**TASK:**
Which lines in the records below include the word "avatar"? Report each of them in full.

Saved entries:
Start of Block

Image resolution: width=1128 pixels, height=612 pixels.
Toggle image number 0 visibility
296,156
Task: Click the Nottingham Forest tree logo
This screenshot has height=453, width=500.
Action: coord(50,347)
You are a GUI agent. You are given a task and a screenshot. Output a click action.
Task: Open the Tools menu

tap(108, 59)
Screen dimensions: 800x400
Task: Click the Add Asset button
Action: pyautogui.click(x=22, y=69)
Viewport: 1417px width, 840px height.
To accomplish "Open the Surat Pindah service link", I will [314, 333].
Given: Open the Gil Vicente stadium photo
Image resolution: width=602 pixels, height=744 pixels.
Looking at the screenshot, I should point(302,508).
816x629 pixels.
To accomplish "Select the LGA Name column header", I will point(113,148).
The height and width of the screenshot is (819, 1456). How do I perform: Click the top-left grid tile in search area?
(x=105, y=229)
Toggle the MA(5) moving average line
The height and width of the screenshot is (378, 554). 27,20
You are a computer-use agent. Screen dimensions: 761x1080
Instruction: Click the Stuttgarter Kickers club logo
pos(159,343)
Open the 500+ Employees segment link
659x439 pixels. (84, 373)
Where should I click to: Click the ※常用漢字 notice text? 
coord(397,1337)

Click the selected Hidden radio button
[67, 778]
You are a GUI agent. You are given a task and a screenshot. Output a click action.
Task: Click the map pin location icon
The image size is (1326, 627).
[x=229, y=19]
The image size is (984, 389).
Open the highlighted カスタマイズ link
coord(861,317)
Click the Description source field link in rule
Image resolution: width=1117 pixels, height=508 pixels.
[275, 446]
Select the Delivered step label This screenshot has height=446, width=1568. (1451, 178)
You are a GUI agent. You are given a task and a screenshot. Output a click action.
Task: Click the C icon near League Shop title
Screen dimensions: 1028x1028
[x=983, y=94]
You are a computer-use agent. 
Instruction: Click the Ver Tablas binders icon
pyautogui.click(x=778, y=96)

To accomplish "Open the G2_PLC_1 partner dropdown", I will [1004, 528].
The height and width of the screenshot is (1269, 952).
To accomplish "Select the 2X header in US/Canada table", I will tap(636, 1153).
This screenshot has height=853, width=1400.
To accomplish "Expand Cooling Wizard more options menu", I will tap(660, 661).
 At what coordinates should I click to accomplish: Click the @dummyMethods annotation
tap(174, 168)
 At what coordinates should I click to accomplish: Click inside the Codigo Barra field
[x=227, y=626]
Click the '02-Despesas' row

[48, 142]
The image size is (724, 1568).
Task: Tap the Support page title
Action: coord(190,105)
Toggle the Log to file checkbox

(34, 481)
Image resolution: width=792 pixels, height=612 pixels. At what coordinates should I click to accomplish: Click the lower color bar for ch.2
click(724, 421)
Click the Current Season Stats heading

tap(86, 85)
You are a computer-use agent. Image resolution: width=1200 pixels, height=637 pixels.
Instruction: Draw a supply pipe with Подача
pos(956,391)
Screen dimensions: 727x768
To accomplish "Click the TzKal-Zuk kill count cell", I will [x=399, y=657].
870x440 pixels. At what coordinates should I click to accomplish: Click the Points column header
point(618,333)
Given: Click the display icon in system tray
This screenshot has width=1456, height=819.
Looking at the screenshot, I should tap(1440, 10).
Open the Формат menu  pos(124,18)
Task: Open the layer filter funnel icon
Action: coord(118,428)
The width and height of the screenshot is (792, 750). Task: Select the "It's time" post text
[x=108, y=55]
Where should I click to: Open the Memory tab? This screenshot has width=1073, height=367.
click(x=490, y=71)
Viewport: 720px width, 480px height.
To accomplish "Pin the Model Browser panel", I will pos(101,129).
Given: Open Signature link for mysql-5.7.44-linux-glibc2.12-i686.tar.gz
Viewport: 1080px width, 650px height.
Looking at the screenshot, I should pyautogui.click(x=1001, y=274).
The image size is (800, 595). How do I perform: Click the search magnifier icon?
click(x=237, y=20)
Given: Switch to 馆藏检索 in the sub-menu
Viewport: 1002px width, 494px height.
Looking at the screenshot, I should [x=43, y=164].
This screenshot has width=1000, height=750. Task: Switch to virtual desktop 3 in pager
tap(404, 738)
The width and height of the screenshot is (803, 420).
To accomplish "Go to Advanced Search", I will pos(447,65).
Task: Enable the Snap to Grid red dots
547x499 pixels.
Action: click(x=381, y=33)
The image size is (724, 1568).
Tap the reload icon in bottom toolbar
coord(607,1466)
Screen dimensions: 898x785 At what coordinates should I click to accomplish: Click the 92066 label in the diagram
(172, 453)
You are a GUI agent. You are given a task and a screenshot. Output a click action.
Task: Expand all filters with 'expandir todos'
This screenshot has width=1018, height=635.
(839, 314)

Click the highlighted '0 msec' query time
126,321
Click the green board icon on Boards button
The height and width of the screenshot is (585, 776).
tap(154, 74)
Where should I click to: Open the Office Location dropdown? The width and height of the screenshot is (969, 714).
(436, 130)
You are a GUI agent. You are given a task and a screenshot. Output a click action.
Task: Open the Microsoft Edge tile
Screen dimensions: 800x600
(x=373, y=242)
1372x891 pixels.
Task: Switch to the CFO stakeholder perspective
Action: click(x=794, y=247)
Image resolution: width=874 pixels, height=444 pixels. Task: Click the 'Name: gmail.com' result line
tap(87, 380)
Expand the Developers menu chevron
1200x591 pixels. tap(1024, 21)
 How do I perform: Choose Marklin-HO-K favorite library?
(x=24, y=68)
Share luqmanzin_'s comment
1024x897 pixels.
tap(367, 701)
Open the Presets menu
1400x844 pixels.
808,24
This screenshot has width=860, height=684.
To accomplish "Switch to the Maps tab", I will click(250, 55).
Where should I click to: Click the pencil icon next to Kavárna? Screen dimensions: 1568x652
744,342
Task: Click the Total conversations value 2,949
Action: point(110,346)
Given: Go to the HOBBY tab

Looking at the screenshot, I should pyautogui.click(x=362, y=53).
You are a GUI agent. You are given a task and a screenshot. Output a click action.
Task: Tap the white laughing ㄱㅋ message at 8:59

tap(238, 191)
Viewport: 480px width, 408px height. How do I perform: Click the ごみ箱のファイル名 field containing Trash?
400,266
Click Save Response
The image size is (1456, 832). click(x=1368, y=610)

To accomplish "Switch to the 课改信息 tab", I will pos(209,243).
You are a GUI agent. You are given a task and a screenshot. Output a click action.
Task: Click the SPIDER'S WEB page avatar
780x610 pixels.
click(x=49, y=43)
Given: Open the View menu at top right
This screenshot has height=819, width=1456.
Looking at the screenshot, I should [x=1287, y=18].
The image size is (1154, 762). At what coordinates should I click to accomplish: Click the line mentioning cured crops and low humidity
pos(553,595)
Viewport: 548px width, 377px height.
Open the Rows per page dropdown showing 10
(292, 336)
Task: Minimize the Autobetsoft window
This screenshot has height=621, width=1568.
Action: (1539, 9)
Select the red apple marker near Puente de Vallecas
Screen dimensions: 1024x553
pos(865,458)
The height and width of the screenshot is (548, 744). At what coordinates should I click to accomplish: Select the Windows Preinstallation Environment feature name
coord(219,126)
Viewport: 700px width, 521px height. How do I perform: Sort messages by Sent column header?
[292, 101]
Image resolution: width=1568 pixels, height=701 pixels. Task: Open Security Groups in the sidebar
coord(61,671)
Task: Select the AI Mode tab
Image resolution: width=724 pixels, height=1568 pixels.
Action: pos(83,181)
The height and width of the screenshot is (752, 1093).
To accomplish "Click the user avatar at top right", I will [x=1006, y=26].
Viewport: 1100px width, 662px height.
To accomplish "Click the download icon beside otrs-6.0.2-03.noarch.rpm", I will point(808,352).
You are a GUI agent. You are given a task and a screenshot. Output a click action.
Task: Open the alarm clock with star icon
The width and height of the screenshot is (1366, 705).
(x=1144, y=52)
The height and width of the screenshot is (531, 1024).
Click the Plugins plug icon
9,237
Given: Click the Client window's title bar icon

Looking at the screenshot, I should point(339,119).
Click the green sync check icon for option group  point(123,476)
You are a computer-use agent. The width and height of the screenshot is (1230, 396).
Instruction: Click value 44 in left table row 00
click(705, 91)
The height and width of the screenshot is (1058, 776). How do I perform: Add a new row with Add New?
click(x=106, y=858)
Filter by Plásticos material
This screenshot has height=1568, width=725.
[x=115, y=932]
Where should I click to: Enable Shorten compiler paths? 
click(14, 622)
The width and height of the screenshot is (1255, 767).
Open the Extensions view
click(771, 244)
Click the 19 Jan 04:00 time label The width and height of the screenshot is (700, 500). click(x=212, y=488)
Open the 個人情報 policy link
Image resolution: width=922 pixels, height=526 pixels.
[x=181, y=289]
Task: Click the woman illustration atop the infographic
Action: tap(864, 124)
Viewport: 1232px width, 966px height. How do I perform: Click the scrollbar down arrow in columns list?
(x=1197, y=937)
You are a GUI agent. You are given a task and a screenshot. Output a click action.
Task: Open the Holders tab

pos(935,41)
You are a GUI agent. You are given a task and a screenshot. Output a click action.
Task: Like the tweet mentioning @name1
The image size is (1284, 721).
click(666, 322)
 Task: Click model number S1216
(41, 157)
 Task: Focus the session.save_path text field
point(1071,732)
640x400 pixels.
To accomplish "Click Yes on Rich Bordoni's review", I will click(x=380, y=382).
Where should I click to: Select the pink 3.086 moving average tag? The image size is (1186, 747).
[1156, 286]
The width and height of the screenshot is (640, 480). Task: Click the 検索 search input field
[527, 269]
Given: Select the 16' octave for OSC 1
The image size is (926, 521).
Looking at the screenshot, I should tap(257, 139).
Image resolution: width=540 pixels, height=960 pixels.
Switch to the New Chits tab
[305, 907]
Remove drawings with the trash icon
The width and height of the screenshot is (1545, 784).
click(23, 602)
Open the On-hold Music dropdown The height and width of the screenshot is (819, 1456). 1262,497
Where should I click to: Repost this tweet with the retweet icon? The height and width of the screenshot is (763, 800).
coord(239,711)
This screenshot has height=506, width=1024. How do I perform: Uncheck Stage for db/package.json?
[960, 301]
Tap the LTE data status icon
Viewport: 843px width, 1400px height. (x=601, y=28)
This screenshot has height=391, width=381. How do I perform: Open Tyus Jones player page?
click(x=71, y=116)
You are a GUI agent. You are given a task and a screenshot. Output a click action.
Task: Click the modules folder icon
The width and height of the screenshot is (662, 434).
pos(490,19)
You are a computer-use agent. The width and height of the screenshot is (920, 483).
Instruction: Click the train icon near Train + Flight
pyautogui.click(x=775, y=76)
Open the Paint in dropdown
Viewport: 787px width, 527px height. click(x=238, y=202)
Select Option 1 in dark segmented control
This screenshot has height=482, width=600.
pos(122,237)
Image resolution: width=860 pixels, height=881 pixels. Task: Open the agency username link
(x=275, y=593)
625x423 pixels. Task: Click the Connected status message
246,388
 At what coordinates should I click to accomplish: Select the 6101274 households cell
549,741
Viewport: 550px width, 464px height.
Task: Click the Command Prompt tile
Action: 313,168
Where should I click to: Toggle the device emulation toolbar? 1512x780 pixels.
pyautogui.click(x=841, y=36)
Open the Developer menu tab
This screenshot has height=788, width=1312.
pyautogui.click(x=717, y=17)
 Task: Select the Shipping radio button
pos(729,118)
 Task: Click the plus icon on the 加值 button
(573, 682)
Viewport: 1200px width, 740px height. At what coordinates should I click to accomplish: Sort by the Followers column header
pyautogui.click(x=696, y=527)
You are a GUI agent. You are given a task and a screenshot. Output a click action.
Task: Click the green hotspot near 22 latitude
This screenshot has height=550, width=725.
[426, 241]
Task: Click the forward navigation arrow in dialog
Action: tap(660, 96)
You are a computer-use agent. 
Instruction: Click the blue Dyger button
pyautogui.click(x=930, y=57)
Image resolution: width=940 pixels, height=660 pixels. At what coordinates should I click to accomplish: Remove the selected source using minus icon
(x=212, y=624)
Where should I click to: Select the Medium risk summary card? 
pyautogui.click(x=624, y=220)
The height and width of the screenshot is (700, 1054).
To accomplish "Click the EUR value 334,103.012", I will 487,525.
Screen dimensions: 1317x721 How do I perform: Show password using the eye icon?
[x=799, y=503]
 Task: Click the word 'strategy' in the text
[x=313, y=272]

End of Block

**TASK SOLUTION:**
Task: Click the SPIDER'S WEB page avatar
To accomplish "Click the user avatar at top right", I will [x=1006, y=26].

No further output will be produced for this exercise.